Соник: Можно я за тебя, Рамиль, скажу пару слов? Про тебя. Наверное, первый довольно известный проект, в котором начал играть Рамиль, мне кажется, все-таки группа «Ленинград», а потом Рамиль играл в замечательной группе питерской под названием Markscheider Kunst, на которой я частично вырос. Я очень ей сильно вдохновлялся, это прекрасная группа, я ее обожаю до сих пор.

Рамиль: Да я там всего-то пять лет играл...

Соник: А потом Рамиль приехал в Москву, в 2009, и я повстречал его диджеющим в клубе ОГИ. И стал вербовать к себе в брасс-бэнд. Рамиль не сразу согласился, но в какой-то момент он пришел на репетицию.

Рамиль: Где-то год, наверное, я думал.

Соник: Ну, на самом деле ты правильно сделал — мы за этот год что-то придумали такое, чем смогли тебя заинтересовать, и потом вообще пошло-поехало все очень интересно.

— В общем, все, Соник, из-за тебя.

Соник: Нет! Все из-за всего!

Рамиль: На самом деле — да, все из-за всего, но я в этой группе из-за него, из-за Соника я вдруг в «Полоркестра» оказался.

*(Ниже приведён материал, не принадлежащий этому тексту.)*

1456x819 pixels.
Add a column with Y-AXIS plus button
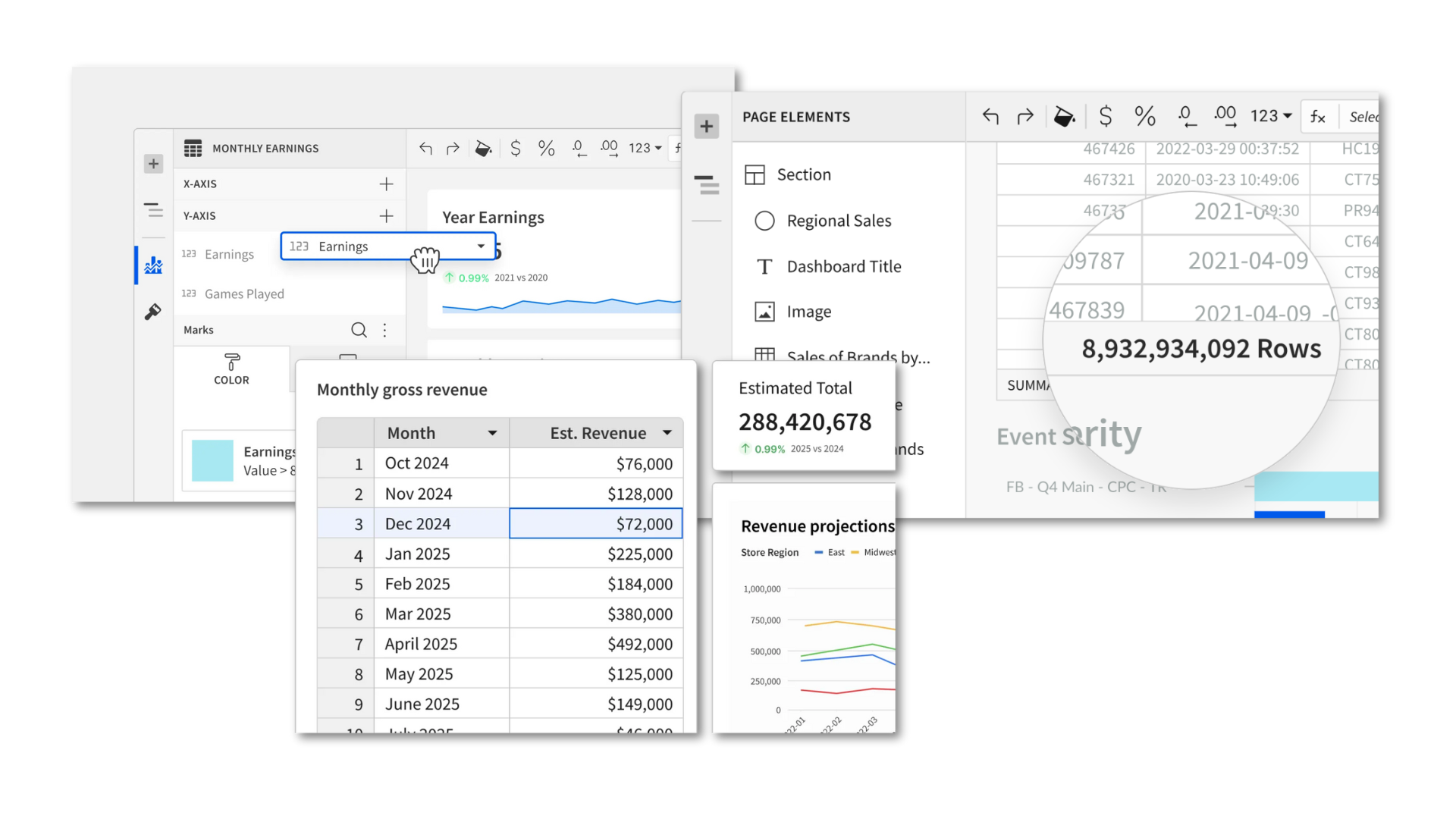(x=386, y=216)
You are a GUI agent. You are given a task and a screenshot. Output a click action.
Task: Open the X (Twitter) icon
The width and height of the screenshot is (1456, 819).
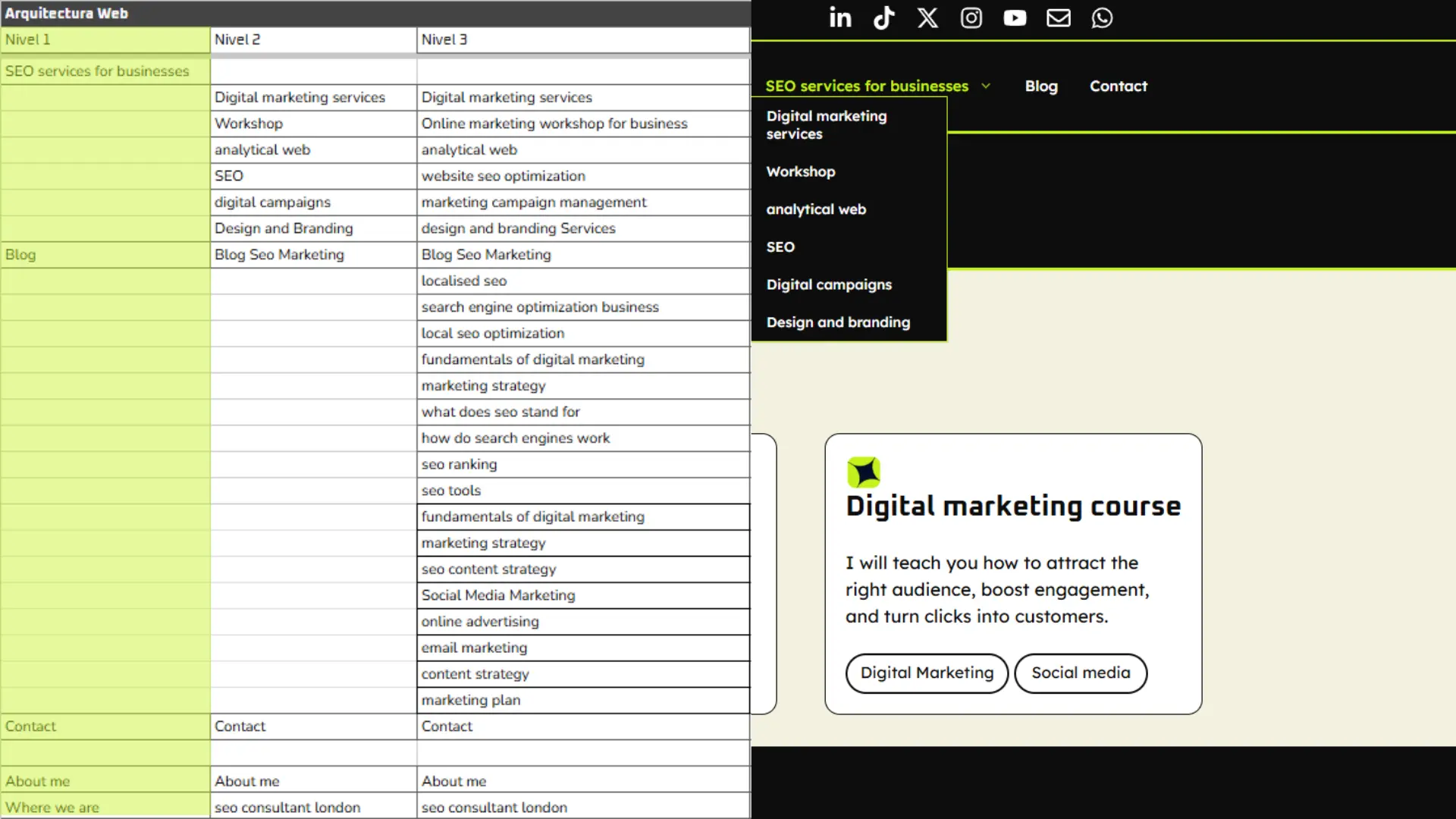927,17
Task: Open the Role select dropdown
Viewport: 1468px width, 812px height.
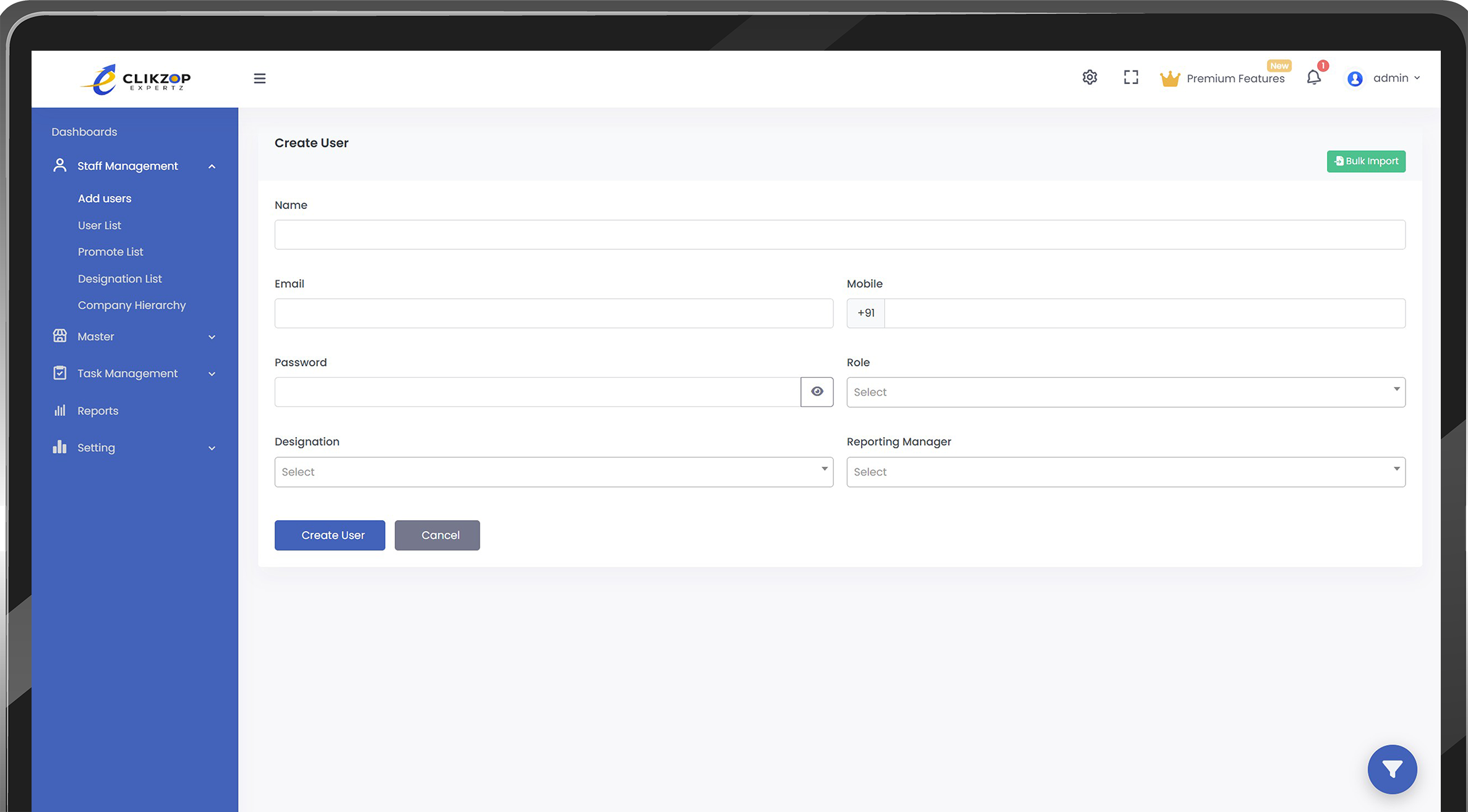Action: tap(1125, 391)
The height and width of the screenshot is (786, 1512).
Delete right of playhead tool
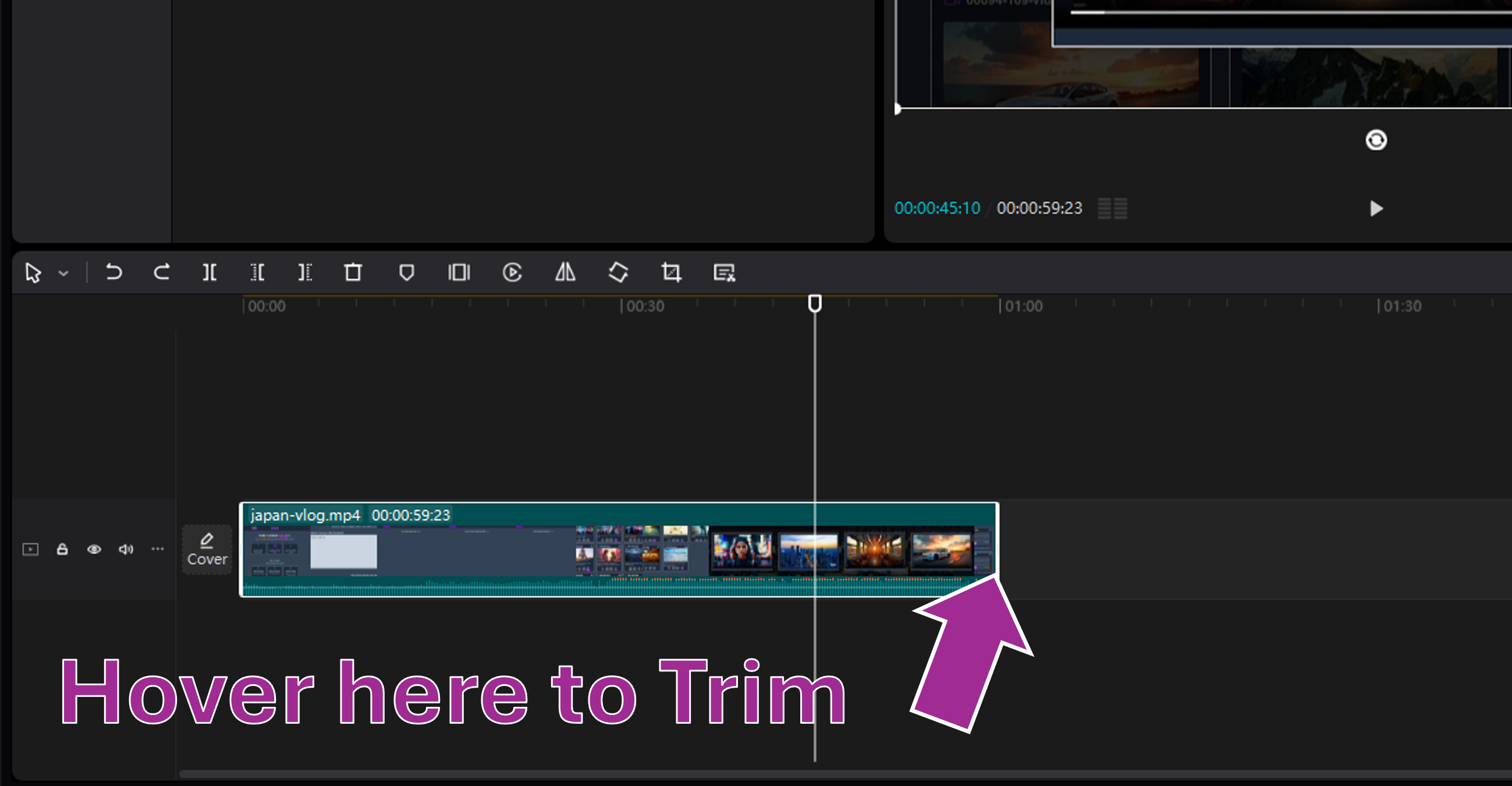305,272
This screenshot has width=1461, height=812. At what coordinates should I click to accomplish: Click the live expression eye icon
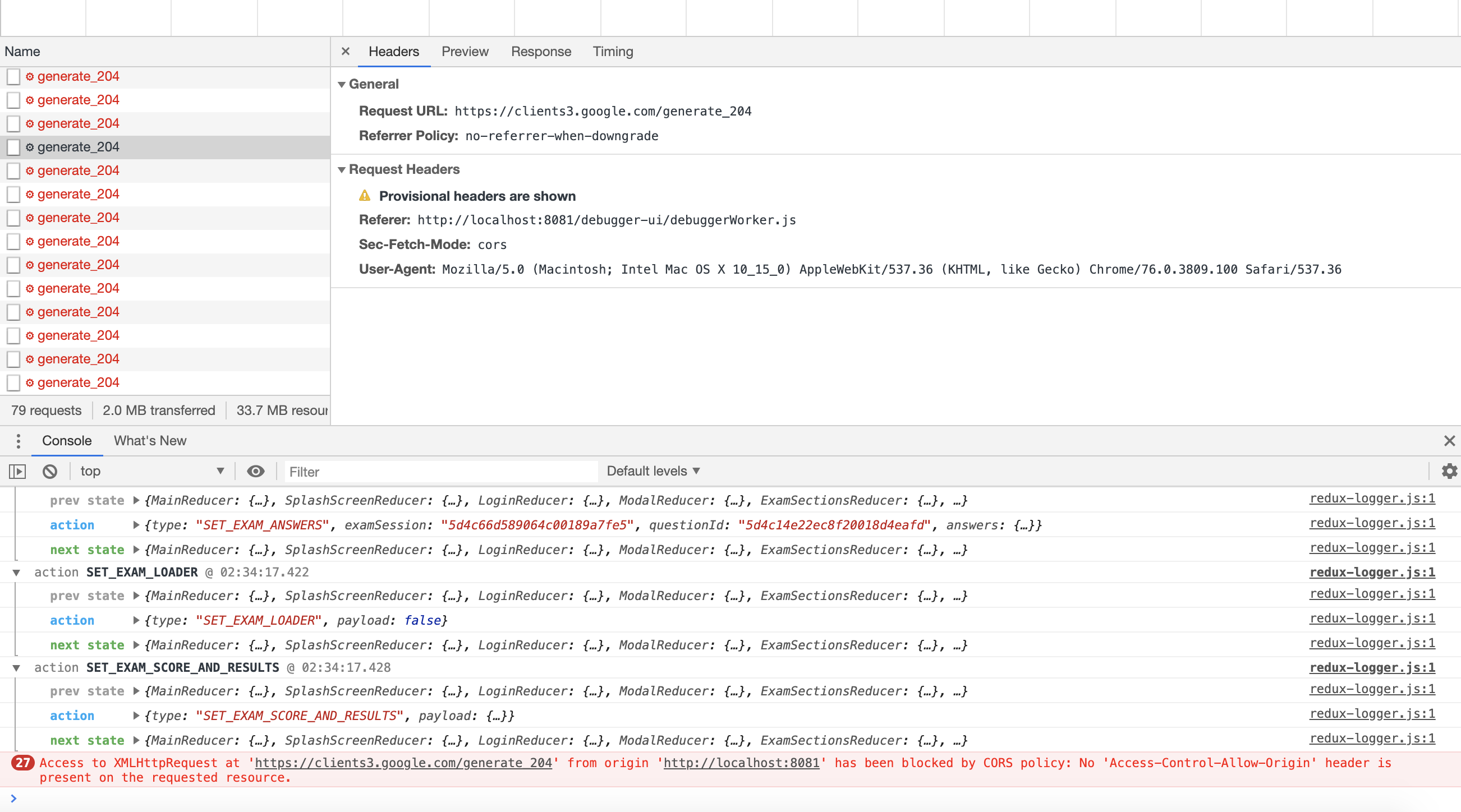pyautogui.click(x=256, y=471)
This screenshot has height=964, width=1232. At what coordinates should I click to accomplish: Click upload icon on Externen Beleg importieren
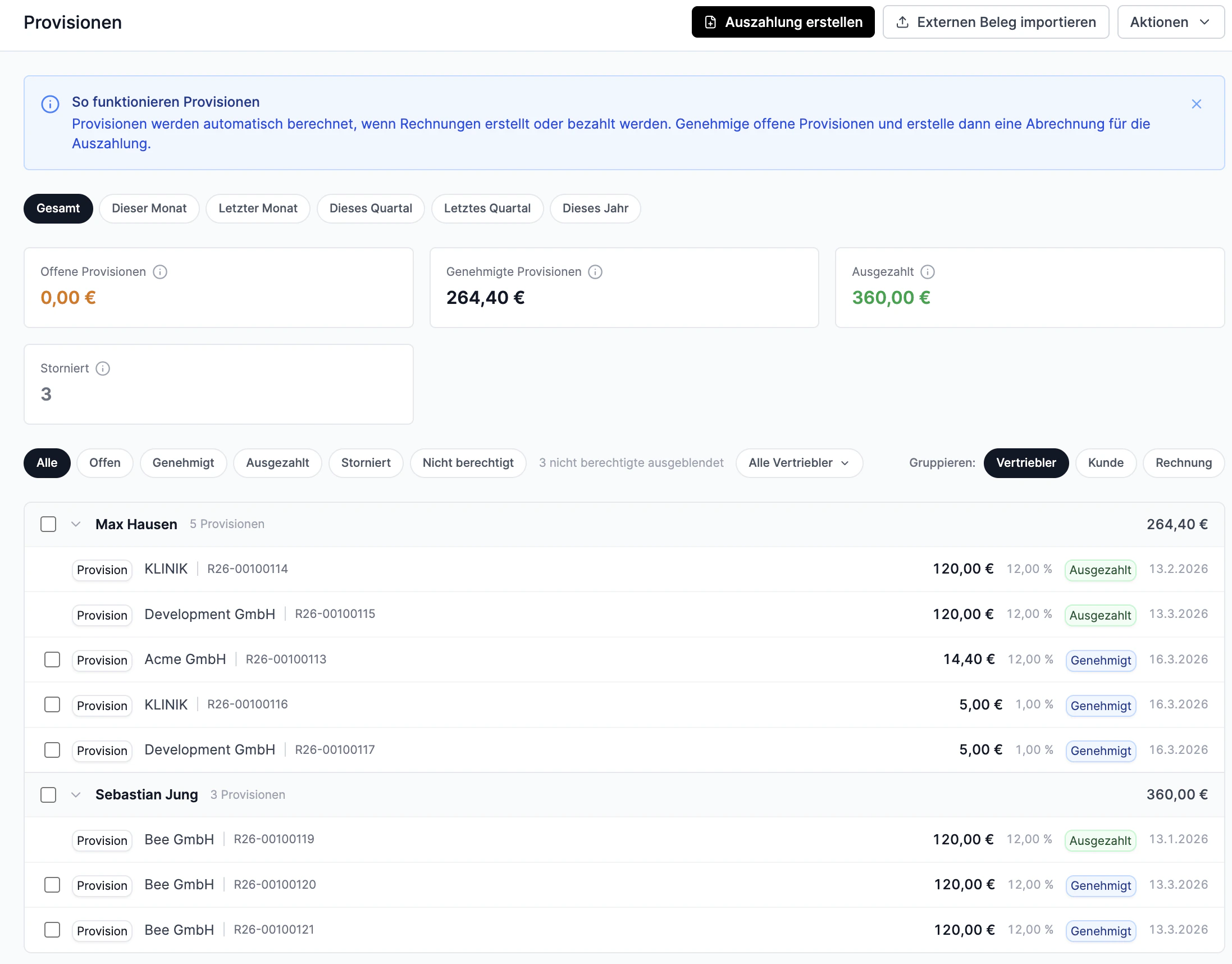click(902, 22)
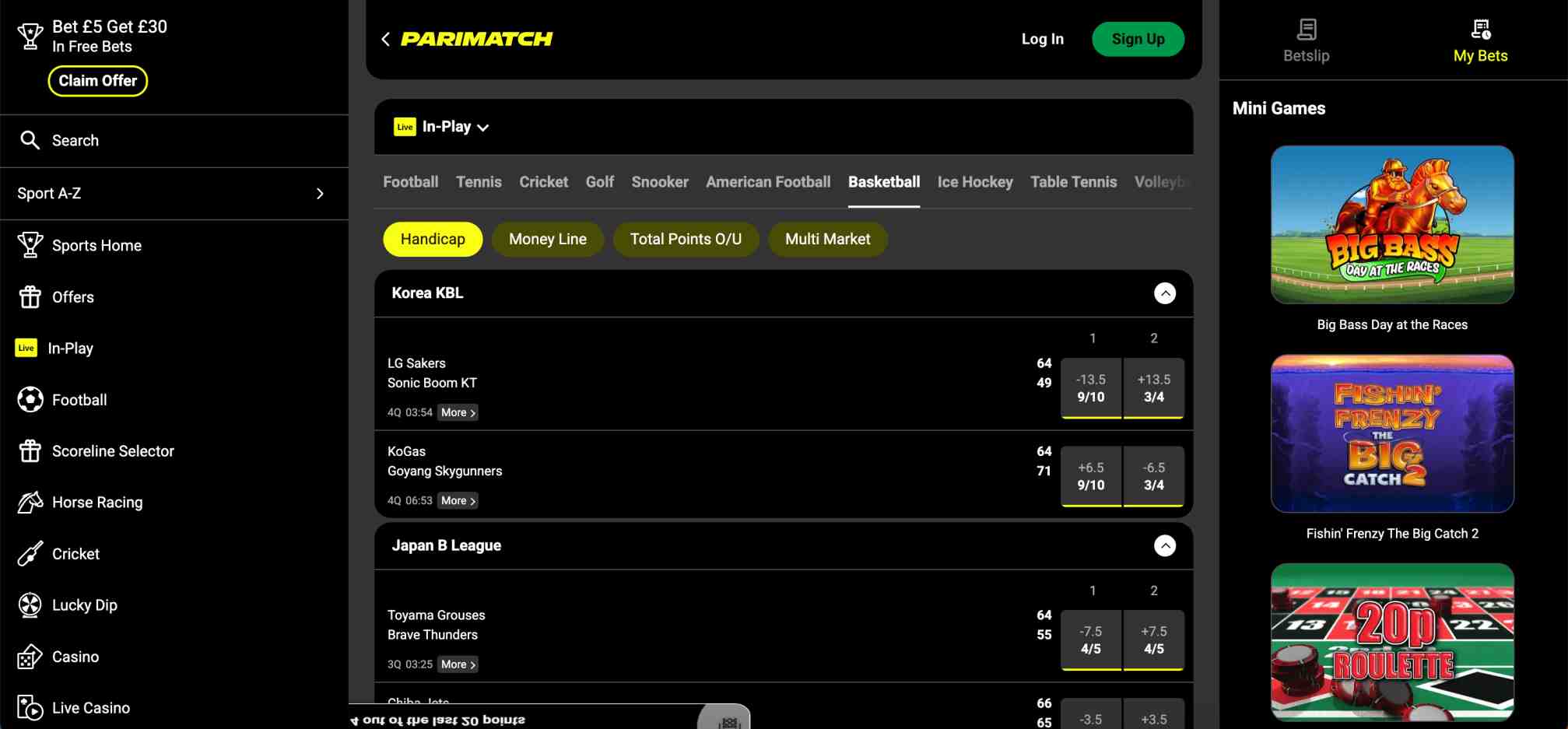Click the live In-Play sidebar icon
Image resolution: width=1568 pixels, height=729 pixels.
[26, 348]
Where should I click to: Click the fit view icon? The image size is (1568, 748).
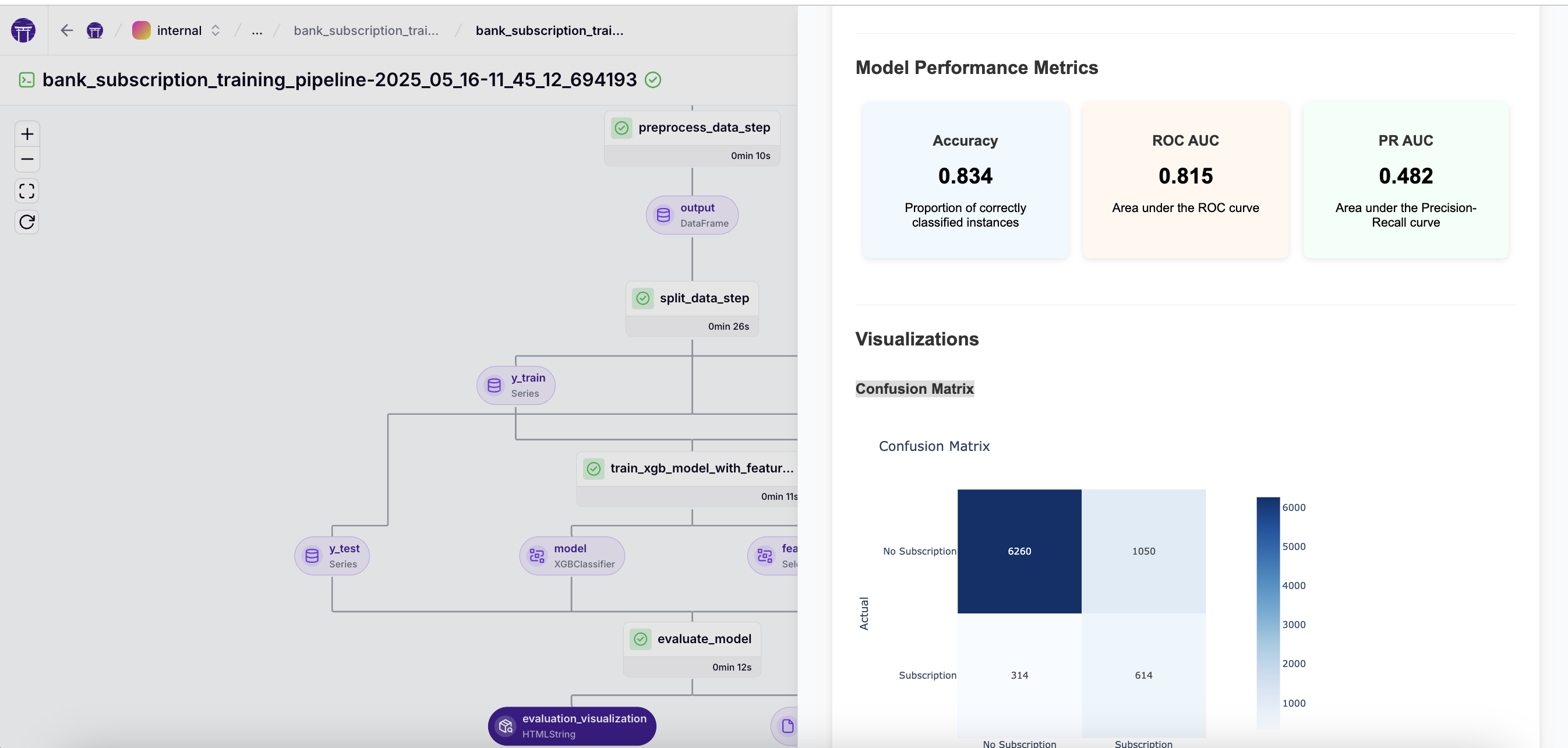[27, 191]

Роман: Вообще у нас так получилось: я, Соник и Миша, барабанщик, втроем начали джемить, и за одну репетицию — два часа — сразу четыре композиции мы придумали. Оно взошло в один момент.

Соник: Да, совпали.

Роман: Бывает, играешь с людьми, и как-то не получается, а тут совпало — и все, процесс пошел. Сразу почувствовали все и все понятно. И мы начали просто делать-делать, приглашать музыкантов...

Соник: Но не все остались.

Роман: Много было народу, много прошло. Кто-то по причине того, что не тянул, да и не хотел или не понимал. И с вокалистами мы пробовали, но у нас не прижились вокалисты. Многие нас спрашивают: почему играем инструментальную музыку? А мы изначально решили, что если делать — то что-то новое, интересное, и так же и с вокалистом: хотели, чтобы он туда вжился по-своему. А когда он просто делает что-то обычное, ну... Нам неинтересно, мы сразу таких людей отсеивали. У нас была коллаборация с рэперами, с Коди Брауном, с «Горы Лана».

Соник: С Коди, кстати, было неплохо, и с «Горами» тоже.

Роман: Коди — специфичный, он философский, сложный для понимания общественностью, так сказать, его надо реально почувствовать. А «Горы Лана» были очень классные эстонцы. Но они в Эстонии, а мы...

Соник: А мы здесь, и это небольшая сложность.

Роман: Даже уже и не здесь кто-то.

— Вообще мне интересно, как вы записываетесь, потому что духовые — это непросто.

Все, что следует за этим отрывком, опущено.